A helicopter forced to make an emergency landing after its rotors iced up during a rescue could be stranded in a mountain corrie until next week.
RAF mountain rescue teams went to the climber's aid
The RAF crew abandoned the Sea King on Monday when it got into difficulty during a blizzard.
They were called out to Corrie an Sneachda in the Cairngorms to airlift an injured climber.
The RAF said the weather was so bad it could be days before a heating kit could be taken to the helicopter.
RAF Kinloss Mountain Rescue Team have set up camp at the scene to guard against trophy hunters or someone trying to start up the helicopter.
An air force spokesman said the service was able to provide its usual emergency cover without the aircraft.
He said: "The weather is horrendous and it is not suitable for getting the helicopter out.
"There is nothing wrong with the aircraft but it could be the early part of next week before a heating kit can be brought to it from down south.

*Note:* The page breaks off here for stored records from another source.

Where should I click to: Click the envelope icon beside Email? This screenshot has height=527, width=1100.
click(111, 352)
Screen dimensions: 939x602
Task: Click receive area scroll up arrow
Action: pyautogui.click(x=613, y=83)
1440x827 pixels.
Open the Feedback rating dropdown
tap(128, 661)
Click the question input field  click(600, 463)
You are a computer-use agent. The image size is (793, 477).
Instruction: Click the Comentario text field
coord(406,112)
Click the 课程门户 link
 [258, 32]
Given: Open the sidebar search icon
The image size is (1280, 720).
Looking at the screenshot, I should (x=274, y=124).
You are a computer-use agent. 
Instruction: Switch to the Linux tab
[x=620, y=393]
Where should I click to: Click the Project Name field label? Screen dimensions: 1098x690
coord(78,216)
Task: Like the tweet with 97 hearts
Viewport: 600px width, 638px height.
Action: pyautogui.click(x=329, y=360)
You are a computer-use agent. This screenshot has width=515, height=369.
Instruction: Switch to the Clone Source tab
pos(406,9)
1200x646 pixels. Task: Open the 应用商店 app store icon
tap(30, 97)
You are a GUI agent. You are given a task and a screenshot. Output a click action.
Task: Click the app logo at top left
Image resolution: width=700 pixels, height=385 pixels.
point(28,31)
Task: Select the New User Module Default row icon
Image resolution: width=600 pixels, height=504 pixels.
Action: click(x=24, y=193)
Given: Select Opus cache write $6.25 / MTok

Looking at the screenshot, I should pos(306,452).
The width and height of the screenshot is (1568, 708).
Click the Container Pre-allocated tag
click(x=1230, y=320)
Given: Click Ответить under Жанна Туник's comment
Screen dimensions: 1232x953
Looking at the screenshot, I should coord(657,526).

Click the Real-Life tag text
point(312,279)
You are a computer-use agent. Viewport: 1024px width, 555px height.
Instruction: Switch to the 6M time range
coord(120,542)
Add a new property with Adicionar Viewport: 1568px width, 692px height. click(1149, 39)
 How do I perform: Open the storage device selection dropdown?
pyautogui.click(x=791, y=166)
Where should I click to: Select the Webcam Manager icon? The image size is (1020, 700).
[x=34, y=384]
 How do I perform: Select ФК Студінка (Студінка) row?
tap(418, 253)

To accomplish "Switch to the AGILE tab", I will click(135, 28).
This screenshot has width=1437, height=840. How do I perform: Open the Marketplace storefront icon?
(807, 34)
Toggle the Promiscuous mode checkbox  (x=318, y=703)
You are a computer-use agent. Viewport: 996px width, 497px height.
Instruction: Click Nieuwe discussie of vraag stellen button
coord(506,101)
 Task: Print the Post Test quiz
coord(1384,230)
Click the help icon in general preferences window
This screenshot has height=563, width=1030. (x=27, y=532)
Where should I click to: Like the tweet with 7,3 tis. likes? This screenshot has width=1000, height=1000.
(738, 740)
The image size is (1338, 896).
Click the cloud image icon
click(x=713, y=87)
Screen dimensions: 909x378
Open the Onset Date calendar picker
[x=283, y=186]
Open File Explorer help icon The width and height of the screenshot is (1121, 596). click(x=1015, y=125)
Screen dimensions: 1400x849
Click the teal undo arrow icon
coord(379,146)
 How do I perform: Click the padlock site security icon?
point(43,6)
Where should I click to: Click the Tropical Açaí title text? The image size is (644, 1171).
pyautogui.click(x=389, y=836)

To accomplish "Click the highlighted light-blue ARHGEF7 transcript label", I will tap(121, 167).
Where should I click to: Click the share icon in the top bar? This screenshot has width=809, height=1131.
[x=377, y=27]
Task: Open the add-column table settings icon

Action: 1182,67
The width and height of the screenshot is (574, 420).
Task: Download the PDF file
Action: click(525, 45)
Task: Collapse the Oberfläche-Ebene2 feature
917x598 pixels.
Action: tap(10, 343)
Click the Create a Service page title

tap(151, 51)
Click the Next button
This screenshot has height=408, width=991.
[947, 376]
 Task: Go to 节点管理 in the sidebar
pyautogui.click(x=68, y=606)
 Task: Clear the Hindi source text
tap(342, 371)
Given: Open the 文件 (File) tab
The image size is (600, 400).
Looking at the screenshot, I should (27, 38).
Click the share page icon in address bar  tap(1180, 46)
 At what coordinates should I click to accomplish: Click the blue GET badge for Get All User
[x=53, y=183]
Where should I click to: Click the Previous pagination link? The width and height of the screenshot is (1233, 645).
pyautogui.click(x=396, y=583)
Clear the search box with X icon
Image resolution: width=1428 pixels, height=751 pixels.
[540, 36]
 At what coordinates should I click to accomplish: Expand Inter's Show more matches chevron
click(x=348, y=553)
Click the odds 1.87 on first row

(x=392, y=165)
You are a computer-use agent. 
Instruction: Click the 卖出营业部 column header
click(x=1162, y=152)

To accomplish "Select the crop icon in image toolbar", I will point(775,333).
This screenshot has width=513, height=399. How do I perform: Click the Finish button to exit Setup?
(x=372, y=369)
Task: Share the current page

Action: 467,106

"Members of RAF Kinloss Mountain Rescue Team are staying with the aircraft and that role is forming a good part of winter training for them."
The Sea King crew had to walk off the mountain while the Cairngorm and Kinloss mountain rescue teams helped the man, who had a broken ankle.
The helicopter was approaching Corrie an Sneachda when it was buffeted by 60mph winds and the winchman noticed the rotor blades were starting to ice up.
The pilot decided to land at the bottom of the mountain and the five-man Sea King crew started walking to Glenmore Lodge in Cairngorms National Park to arrange transportation.